Enable CORS on images.4chan.org (from boards.4chan.org)

[Hupotronic]

...So that I don't need to use GM_xmlhttpRequest to fetch images (which I need to do in order to calculate SHA-1 hashes for reverse image search in ExLinks).

[qqueue]

I emailed moot about this a while back, but he didn't reply ;_;

The maintainers of the 4chan-sounds script would also appreciate CORS on images.4chan.org. Their script pulls the images and reads audio from the data beyond the true end of the image, which is also done with GM_XHR currently.

Other cool use cases would be client-side EXIF tag reading, GIF frame splitting/rewind, and other tricks that require access to the data of the image.

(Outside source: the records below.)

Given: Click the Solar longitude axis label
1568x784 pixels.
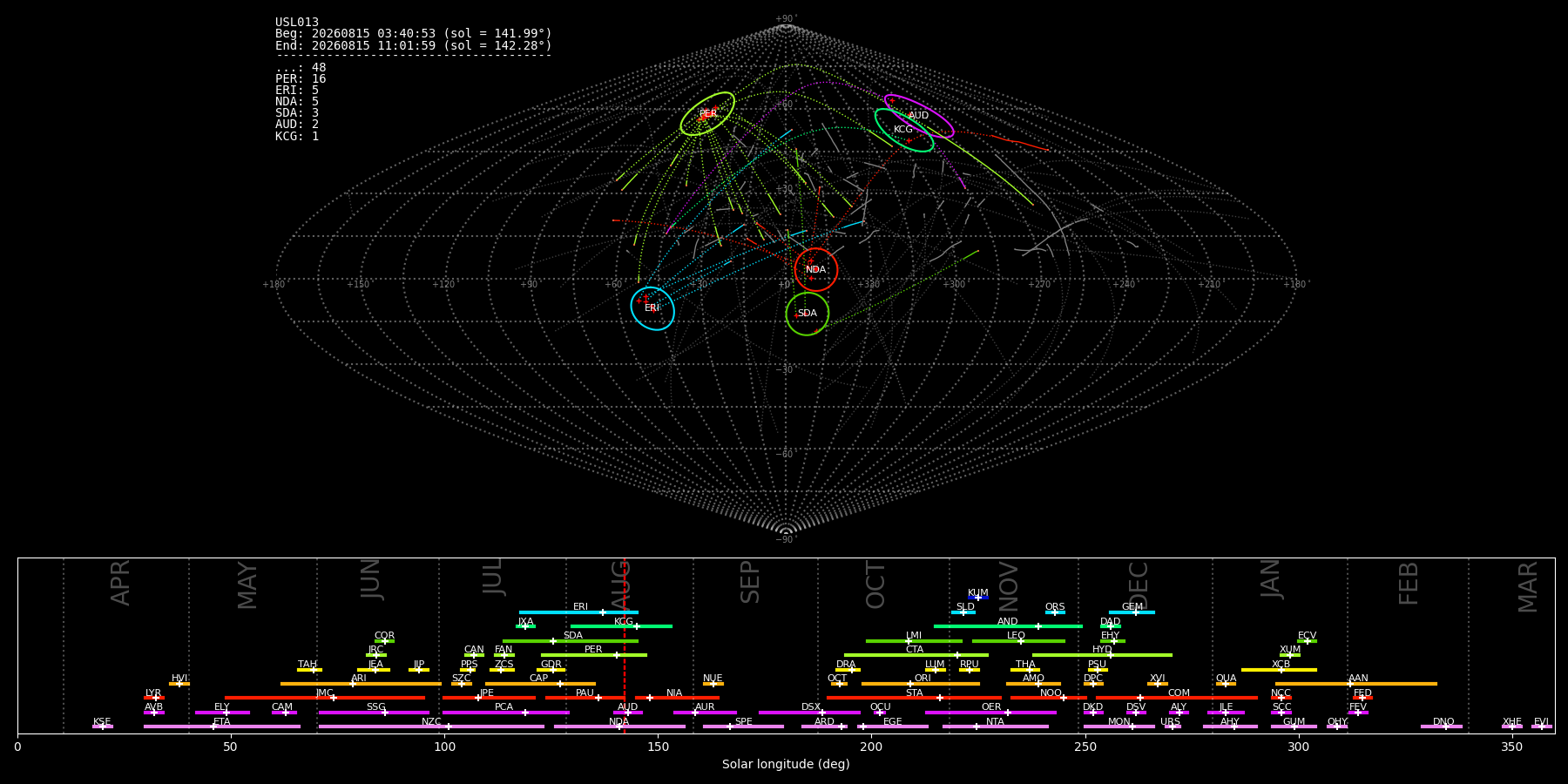Looking at the screenshot, I should (x=786, y=764).
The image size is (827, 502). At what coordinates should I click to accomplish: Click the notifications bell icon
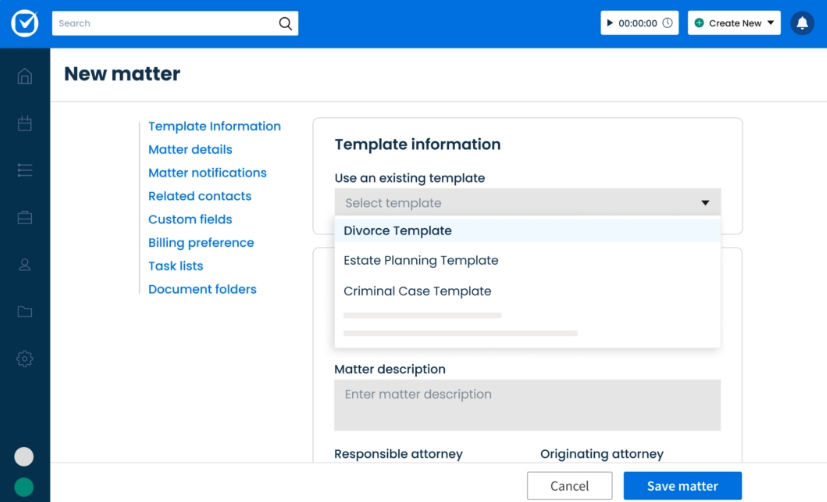(x=802, y=23)
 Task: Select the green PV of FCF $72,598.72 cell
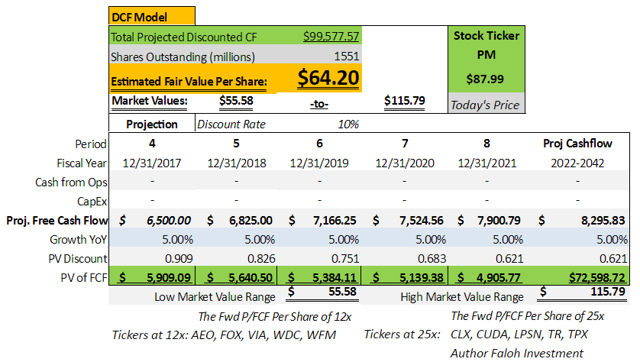[x=579, y=278]
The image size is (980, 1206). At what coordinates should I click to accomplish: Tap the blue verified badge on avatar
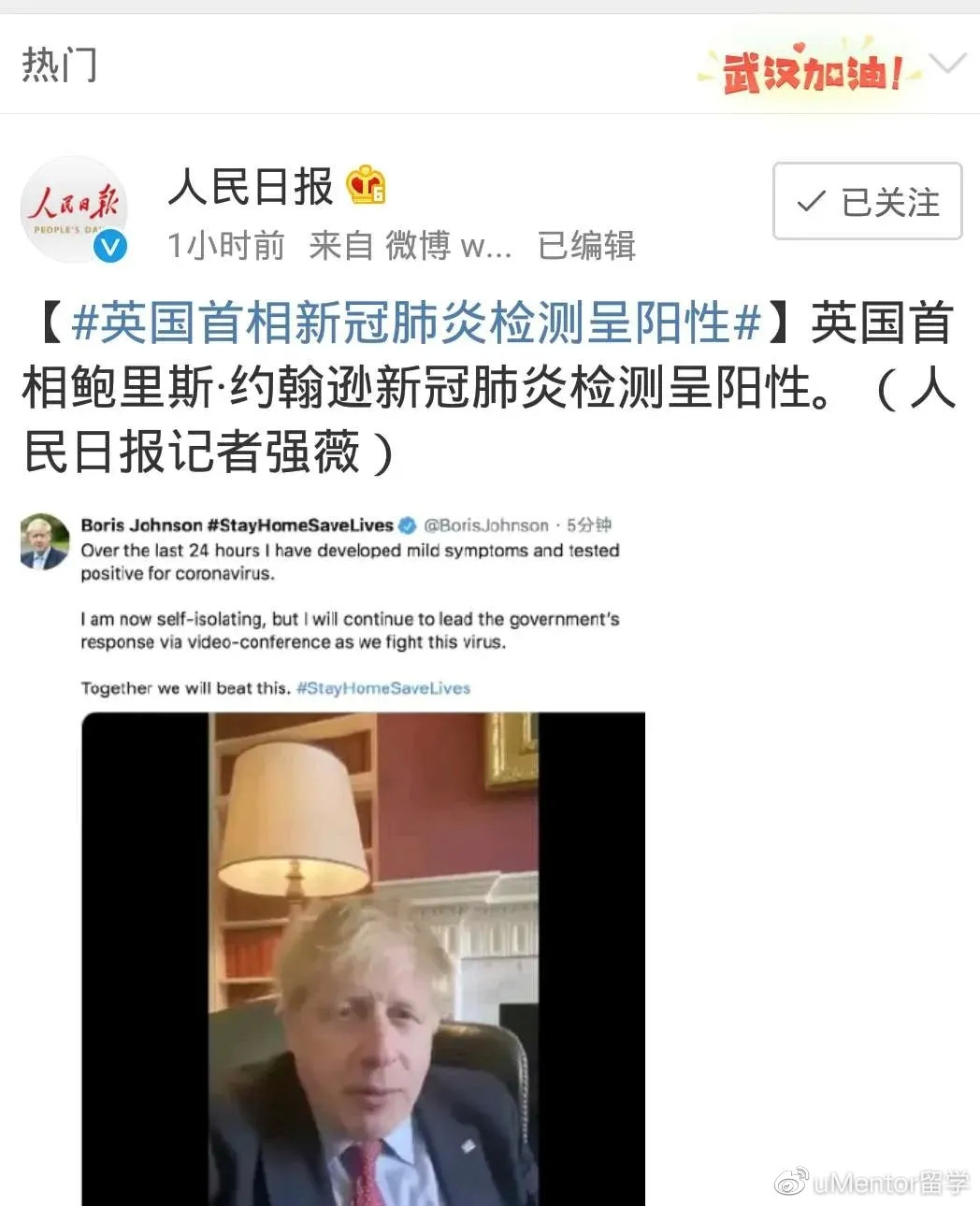click(x=111, y=247)
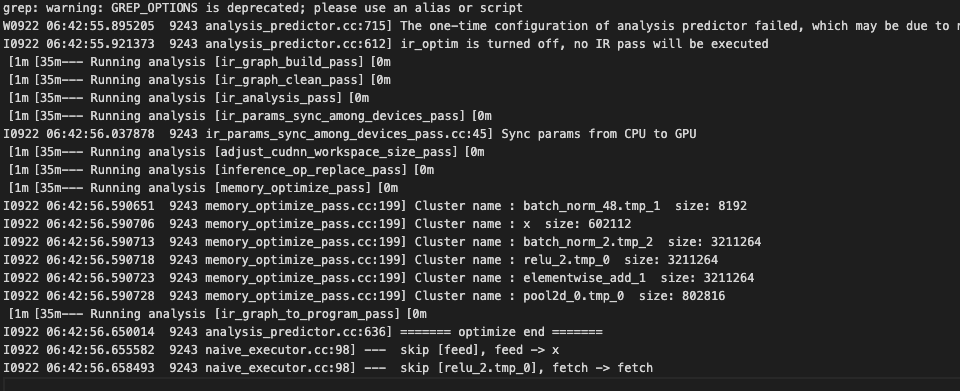960x391 pixels.
Task: Click pool2d_0.tmp_0 size 802816 line
Action: point(364,296)
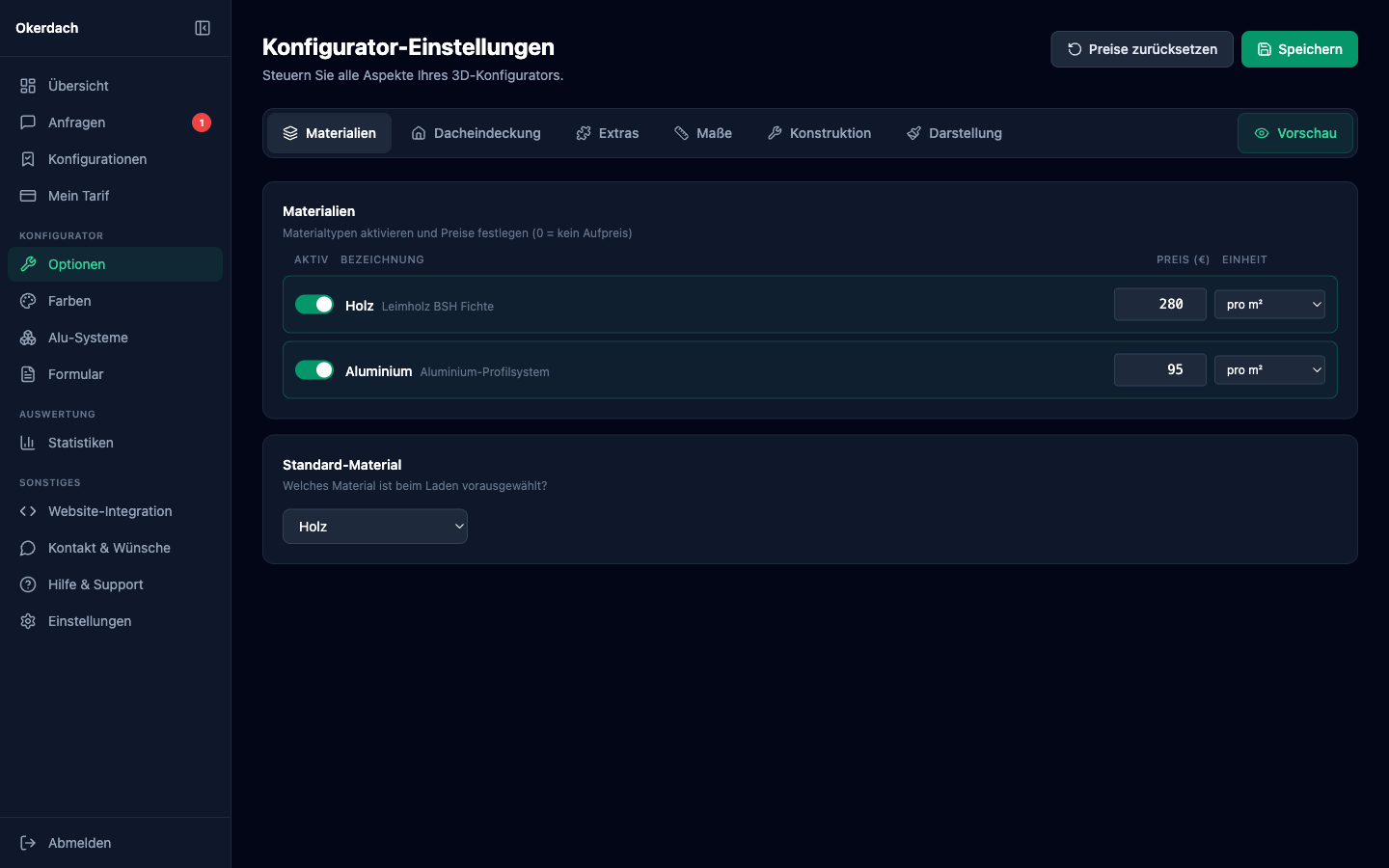Click the Anfragen chat icon with notification badge

click(27, 122)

@Hupotronic in the meantime, you could use a CORS proxy. However, depending on how heavy exlinks sauce gets hit, 4chan might see the proxy as an image leecher.

[moot]

Not going to add CORS to images.4chan.org.

[qqueue]

At least give us a sentence. C'mon moot, don't be so coy.

[Hupotronic]

Why indeed? The only difference it'd make would be making life easier for the userbase (especially Opera users, since Opera doesn't support GM_xmlhttpRequest). And not in the kind of way that would hurt the site either.

[moot]

What methods and headers do you need to be allowed?

[qqueue]

Only GET, and no special headers should be needed.

However, since there are no other types of endpoints on the images.4chan.org domain, all you really have to add is the correct Access-Control-Allow-Origin for http{s}://boards.4chan.org to the responses. The other headers like Access-Control-Allow-Methods that you may be looking at won't actually matter as a GET request for image data won't be preflighted unless there are credentials or special headers.

Thanks for reconsidering, moot. We always knew deep inside that you'd never let us down.

[nstepien]

For the 10th time now, I need HEAD to know if a file 404'd or not.

[qqueue]

FYI moot, HEAD is also a "simple request" and therefore won't be preflighted, so still no need for anything weird.

[moot]

FYI I started working on this last week but due to an issue with CloudFlare haven't been able to get it working yet (they strip the header out on content they have cached). Working with them on a solution.

[Hupotronic]

Awesome! Looking forward to it.

[moot]

This isn't possible with the way CloudFlare currently works. Basically they pass through the header when the resource is originally served from our backend (cache miss), but from then on so long as they're serving it out of cache, they don't serve the header since it isn't hitting our backend.

There might be a solution down the line, but it will be on their end and I have no control over their product timeline. I'll post an update to 4chan-API when that happens.